C'era, e c'è, il silenzio di chi era ed è rimasto in carcere, a scontare condanne decennali senza magari neanche aver mai visto un'arma. Era iniziata la caccia alle streghe, e c'era gran bisogno di paggi e ciambellani per la nuova corte, per la stabilità osannata e tanto attesa. I nani e le ballerine arrivarono poco dopo, e furono reclutati sappiamo dove.
Alcuni ragazzi, alcuni punx, che parlavano di anarchia e solo vagamente sapevano dell'esistenza degli anarchici, non accettarono l'invito. Di nessuno, né al mercato, né alle nuove corti.
Accettammo l'invito di un gruppo di scalcagnati trentenni che conoscemmo un sabato pomeriggio, mentre tenevano una scalcagnatissima bancarella di libri, di riviste, di adesivi. Forse è quello il modo sbagliato di stare sul mercato, forse il tizio di cui parlavo prima intendeva quello. Accettammo l'invito di un signore barbuto di inizio secolo, tal Malatesta, a non delegare a nessuno la conquista e la difesa delle libertà, della libertà.

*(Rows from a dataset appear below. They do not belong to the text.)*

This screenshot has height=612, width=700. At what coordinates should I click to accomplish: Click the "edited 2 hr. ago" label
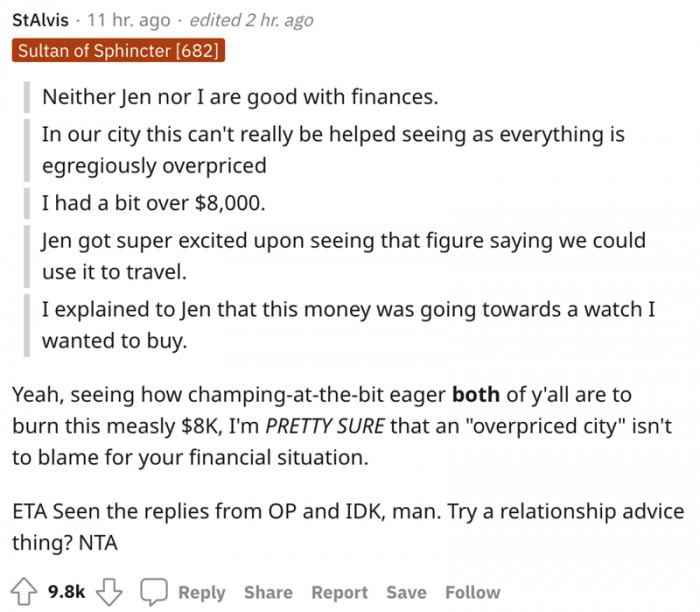coord(249,20)
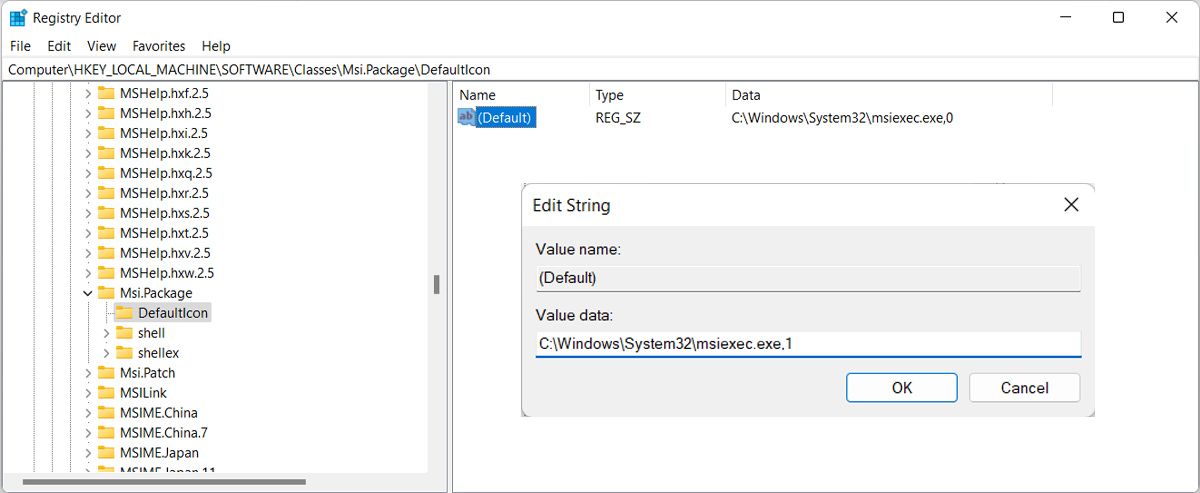Close the Edit String dialog with X
1200x493 pixels.
(x=1070, y=205)
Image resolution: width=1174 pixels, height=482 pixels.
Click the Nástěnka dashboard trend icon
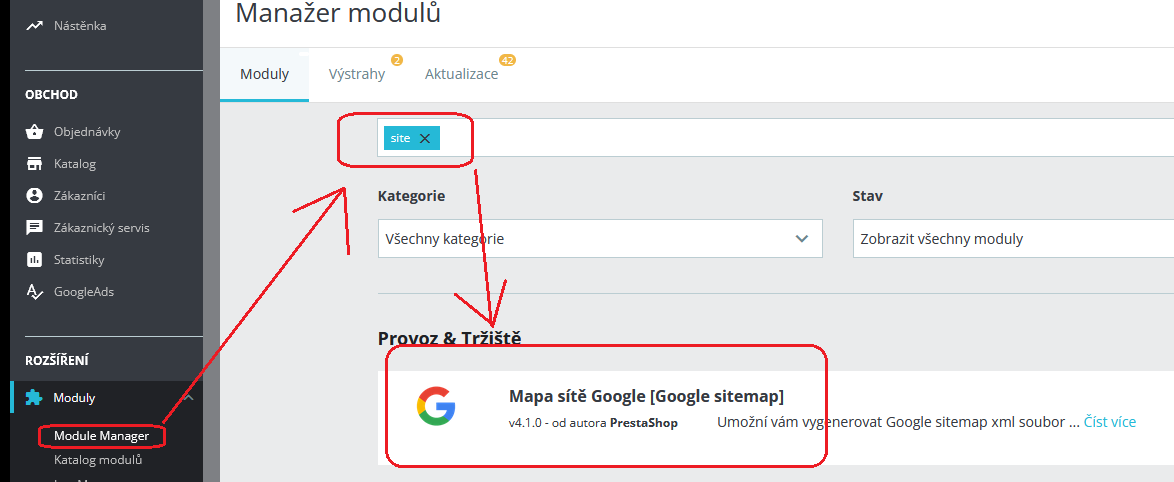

E mentre sfilava la "Milano da bere" degli anni 80 e il movimento non c'era più per nessuno, scoprimmo sulla nostra pelle il significato della repressione, del controllo sociale, delle lotte, dei poteri che un giorno dopo l'altro sottraevano spazi, agibilità, chiudevano giornali, radio, ogni voce di dissenso. Era la "legge del mercato", dicevano.
Quello che ora abbiamo, lo abbiamo strappato con le unghie. Nessun tipo di agibilità ci è concessa, è concessa agli anarchici: tutto è ed è sempre stato conquistato e pagato in prima persona.
Perché a nessuno venga in mente di liquidare tutto ciò con la categoria tutta cristiana dei martiri immolati a qualsivoglia causa, che è quanto di più estraneo esista rispetto alla nostra idea gioiosa di vivere una vita libera.
Perché sia comprensibile il significato e la dignità di questo comunque allucinante prezzo politico ed umano che uomini, donne, gruppi e movimenti quotidianamente pagano in ogni angolo del mondo, occorre interrogare la nostra storia, la storia del movimento anarchico. Occorre la memoria. Occorre questa biblioteca. Non so per quanto tempo, per quanti anni potrà esistere questa biblioteca. So solo che se mai per qualunque motivo dovesse chiudere, prima o poi qualcuno che non riesce proprio a fare cose intelligenti su nessun mercato, la riaprirà e ci si sbatterà come fosse la dannazione della sua vita.
L'anarchia è contagiosa. E si trasmette facilmente.